Objective 1
List every person named in the column about Trump and Giuliani.
Objective 2
Copy out every line of the records below word for word, leaving out the pictures.

Donald Trump has a genius for picking the worst possible person for any job. These days, the nation hears the words “You’re hired,” and it trembles.
The man can’t even come up with a doctor who isn’t a disaster. His cabinet members are recycling like empty soda cans. His E.P.A. head alone is facing at least 11 federal investigations.
Now he’s got Rudy Giuliani. Has anybody managed to create so much chaos so fast?
“Rudy is a great guy, but he just started a day ago,” Trump said on Friday, referring to the lawyer he hired last month. “He’ll get his facts straight.”
Yes, world, here’s my new high-powered lawyer who’s going to straighten out the debacle that is my presidency. I have total confidence that he’ll eventually figure out how to discuss the case accurately.
Giuliani made headlines this week when he went on Fox News and delivered a surprise announcement — that Trump had reimbursed his lawyer Michael Cohen for that $130,000 porn star payoff.
It was a stunning revelation to all Americans who had believed Cohen’s claim that he raised the money by borrowing against his home equity line of credit.
But the point was to try to eliminate any suspicion that the $130,000 involved a campaign finance law violation. “Money from the campaign, or campaign contributions, played no roll (sic) in this transaction,” twittered Trump. As only he can.
“This was for personal reasons,” Giuliani told “Fox & Friends.” “This was the president had been hurt, personally, not politically, personally so much. And the first lady, by some of the false allegations, that one more false allegation, six years old.”
Wow, Trump’s new lawyer talks just like him.

Material
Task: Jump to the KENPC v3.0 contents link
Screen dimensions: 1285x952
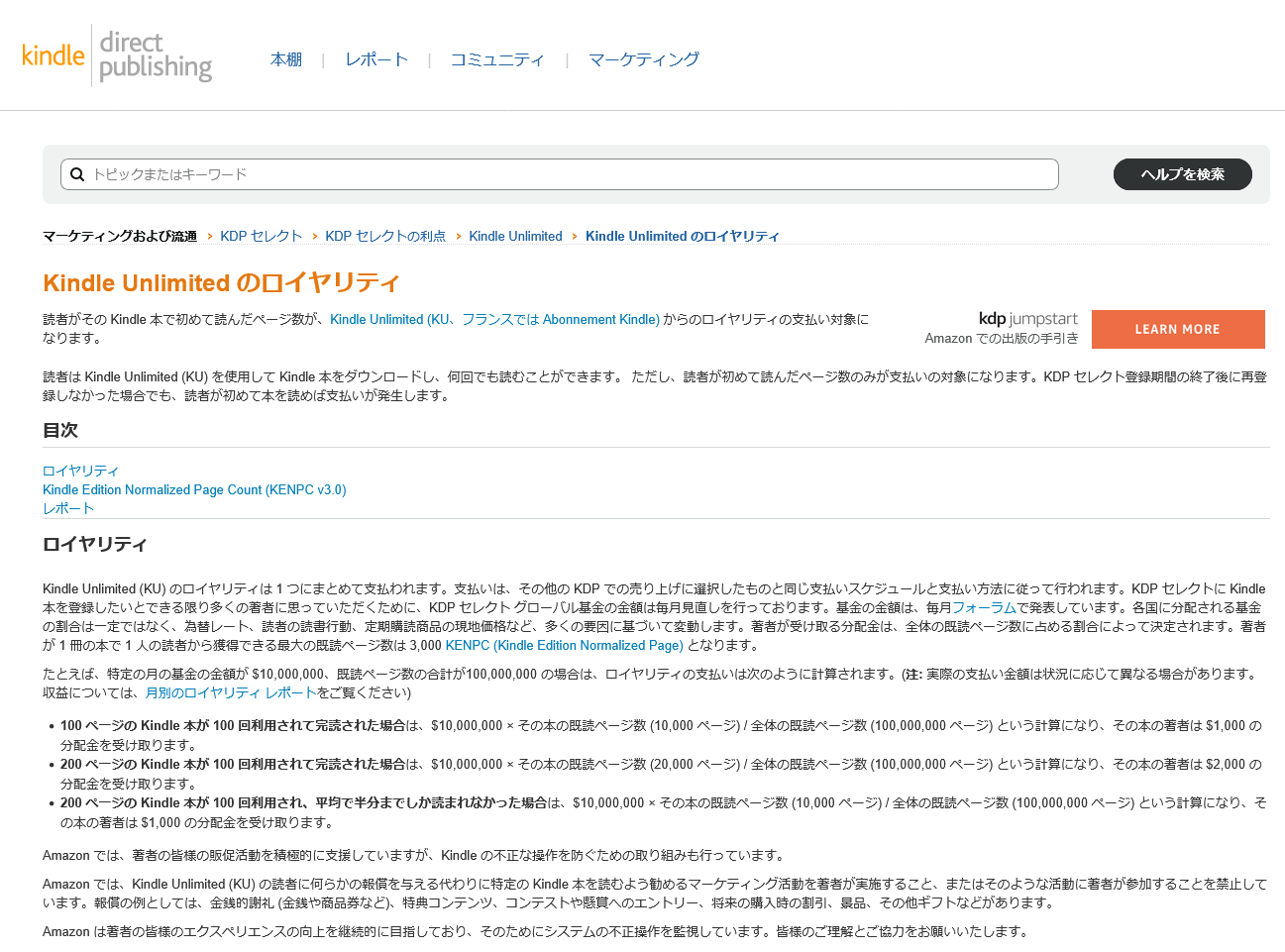Action: (x=194, y=489)
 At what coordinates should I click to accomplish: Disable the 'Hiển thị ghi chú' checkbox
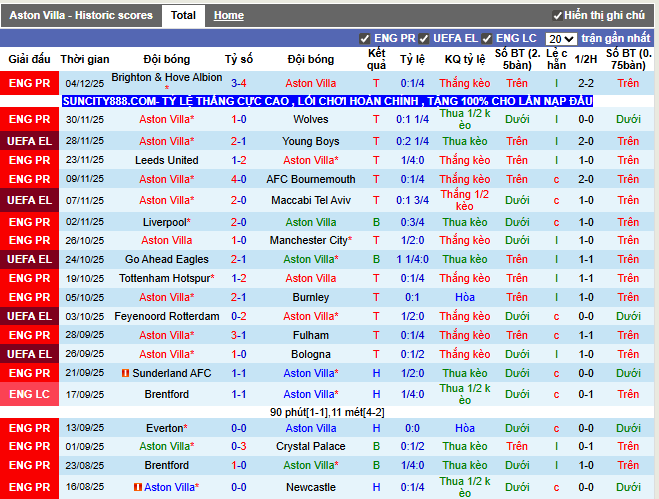point(557,16)
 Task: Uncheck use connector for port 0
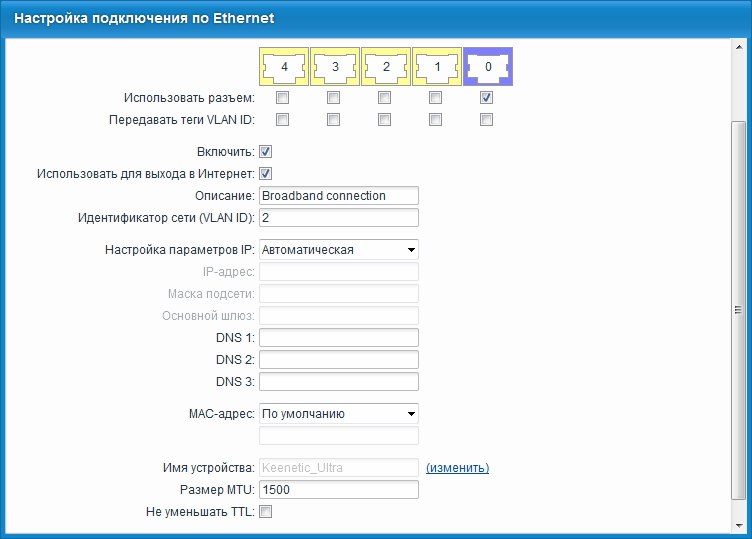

Correct output 1
Donald Trump, Rudy Giuliani, Michael Cohen

Correct output 2
Task: Jump to the KENPC v3.0 contents link
Screen dimensions: 1285x952
Action: (x=194, y=489)
 At what coordinates should I click to accomplish: Disable the 'Hiển thị ghi chú' checkbox
point(557,16)
 Task: Uncheck use connector for port 0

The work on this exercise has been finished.